Progress Report
Maximizing well-being and agency on the basis of interpersonal comparison of brain indicators[5] Comprehensive understanding of subjective reward value representation in rodent brain for interindividual comparison
Progress until FY2024
1. Outline of the project
We record brain activity using wide-field imaging and dense electrode arrays in behaving animals. This approach reveals the rewards and motivational states that the animals currently experience. We also design behavioral tasks that clarify the neural basis of learning and decision making.

2. Outcome so far
(1) Using a classical-conditioning paradigm, we quantified neural representations of the subjective value of water in rodents.
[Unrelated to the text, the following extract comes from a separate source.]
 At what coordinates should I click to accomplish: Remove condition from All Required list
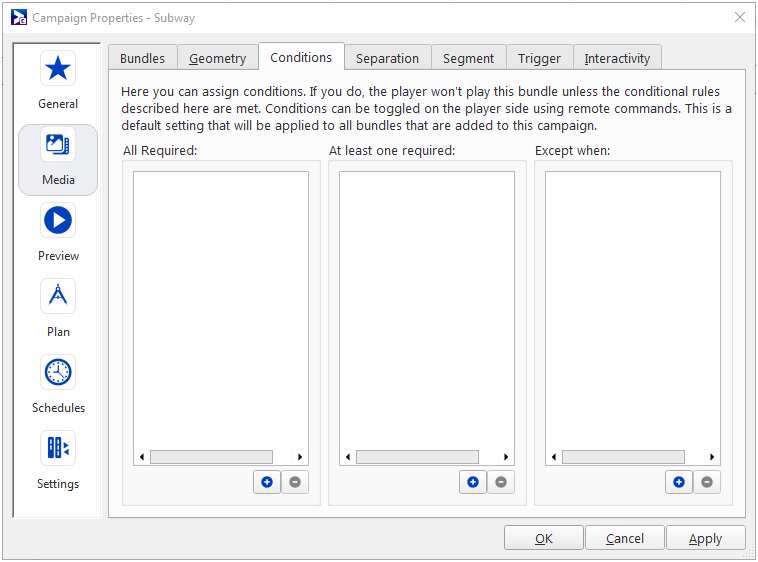pyautogui.click(x=295, y=482)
A brief auditory cue consistently preceded the delivery of a water droplet, and animals rapidly acquired anticipatory licking. Viral delivery of a genetically engineered calcium indicator enabled cortex-wide fluorescence imaging, which we combined with ultra-dense silicon probe recordings to sample hundreds of neurons concurrently. Population analyses revealed neural coding of the reward and its predictive cue; moreover, activity patterns were reorganized as animals progressed from thirst to satiety, indicating that cortical and subcortical circuits dynamically update internal value estimates in accordance with motivational state.

(2) We study how reward pursuit drives action in rats. Because the animals cannot verbalize their state, we train them to “report” motivation by learning a two-choice task and selecting the option they value more. During performance we capture large-scale neural activity with cortex-wide imaging and ultra-dense electrodes, revealing how context and experience sculpt reward coding. To extend the approach, we are building a head-fixed virtual-reality arena that runs the same experiments in richer, controllable environments.

3. Future plans
We will record the neural representation of subjective reward value at high density and resolution, transiently shifting that value to track how brain activity changes. We will design new tasks that probe motivational drive, and develop theory for comparing value-related neural codes across individual animals.